From January 15th-January 18th, my class spent six hours each day getting an intensive look into the modern problems and solutions of American tribes. The course included case studies, discussions, lectures, and a number of guest speakers who provide leadership within their tribes in different ways. We got to hear from Tesia Zientek, the Director and founder of the Citizen Potawatomi Nation’s Department of Education and Advisor to the Potawatomi Leadership Program, Hon. Arthur “Butch” Blazer, President of the Mescalero Apache Tribe, and Daryl Baldwin of the Myaamiaki Eemamwiciki Program, Miami Tribe of Oklahoma and Director of the Myaamia Center at Miami University. Additionally, the professor, Joe Kalt, and his colleagues provided countless anecdotes from their experience founding and working with the Harvard Project on American Indian Economic Development.
All of these voices illuminated the diversity of indigenous experiences in the United States. Professor Kalt and our guest speakers stressed the significance of “cultural match,” a concept that challenges the idea of a one size fits all approach for facing problems in indigenous communities, even though this has been the policy in the United States for many years. What stood out about this course was its real-world potential. I found that by focusing on nation building and current issues in tribal communities, the skills we learned can also be applied to community building more broadly. In the future, I hope to take the second half of the Nation Building course because it will give me the opportunity to work on a project for an American tribe, allowing me to build on my previous experience working on the Blackfeet reservation.

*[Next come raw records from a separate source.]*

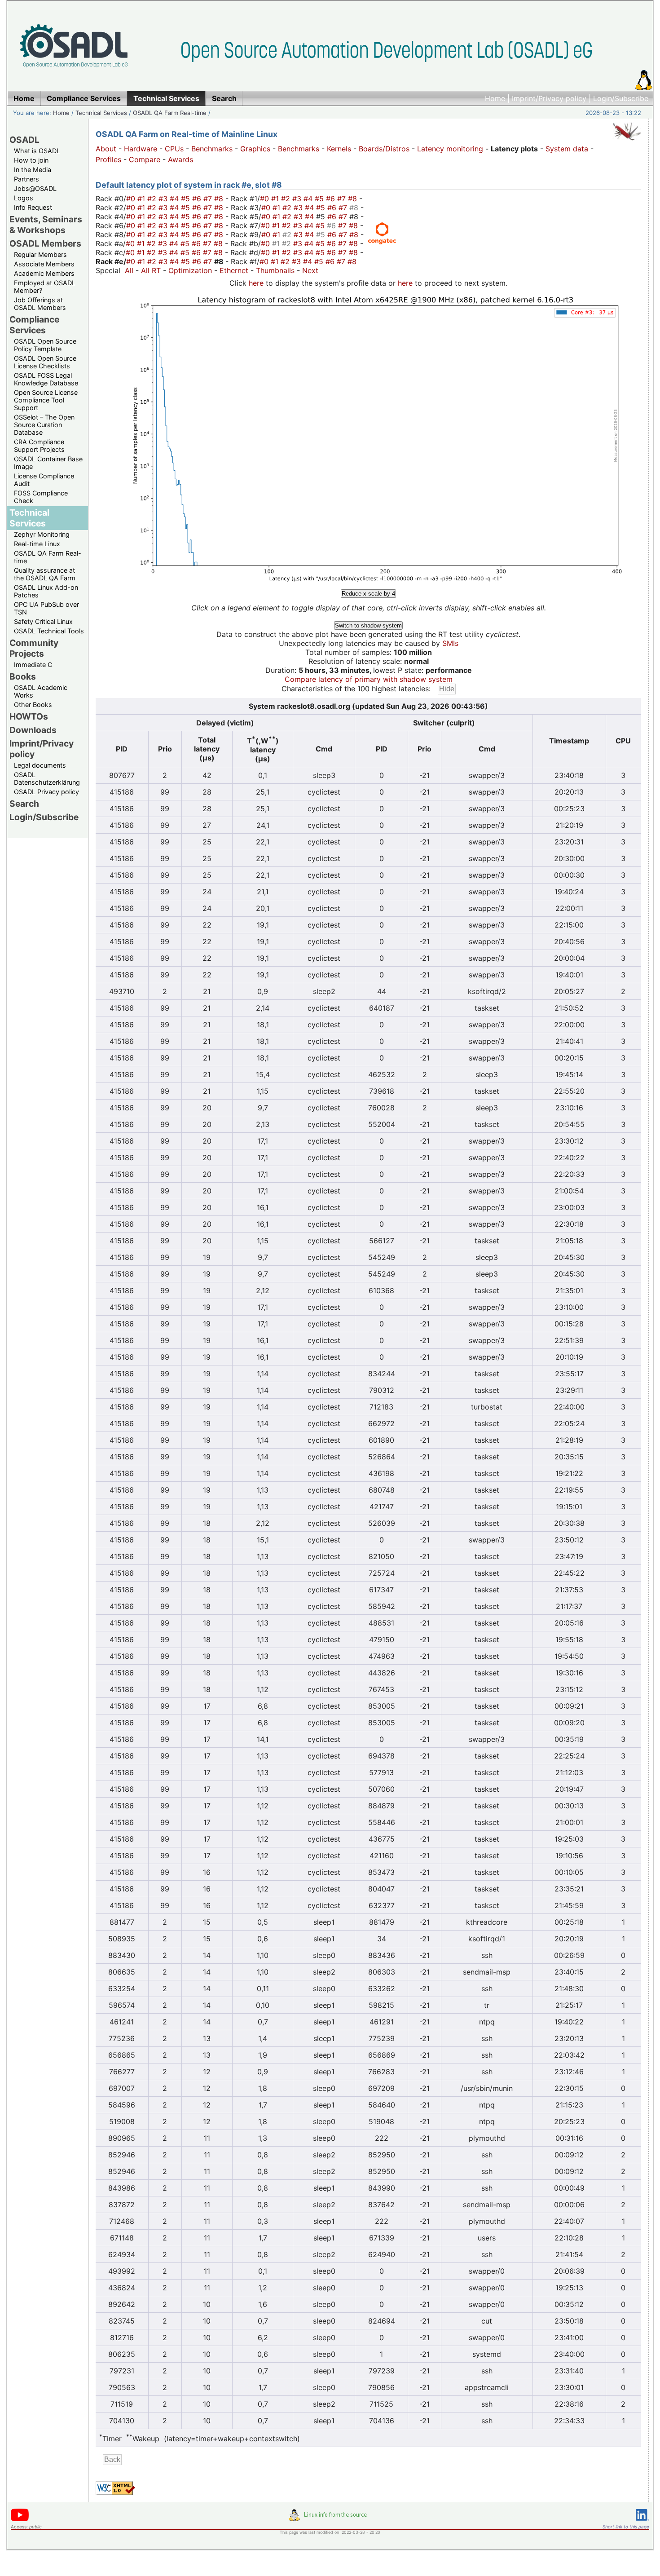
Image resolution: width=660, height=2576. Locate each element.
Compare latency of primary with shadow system (369, 679)
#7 (208, 198)
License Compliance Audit (44, 479)
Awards (180, 159)
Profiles (108, 159)
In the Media (32, 169)
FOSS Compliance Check (41, 496)
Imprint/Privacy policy (549, 98)
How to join (31, 160)
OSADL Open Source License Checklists (45, 362)
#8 (219, 198)
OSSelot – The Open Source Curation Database (44, 424)
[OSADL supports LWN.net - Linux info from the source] (330, 2518)
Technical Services (101, 112)
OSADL (24, 139)
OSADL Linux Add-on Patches (46, 591)
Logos (23, 198)
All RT (151, 270)
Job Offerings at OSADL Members (40, 303)
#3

Our final writing assignment focused on how my academic work at HDS connected to our week together. For this assignment, I looked at an article I had read in “Theories and Methods,” a required course for all first year MDiv and MTS students, written by Tisa Wenger on members of the Pueblo tribe utilizing the American Constitutional concept of religious freedom to protect their traditional ways of governance. I then focused on indigenous religions and how they are culturally cast in academia, which is work that I would love to continue at HDS. Ultimately, I would absolutely suggest taking full advantage of J-Term because it provides a wonderful opportunity to expand your knowledge.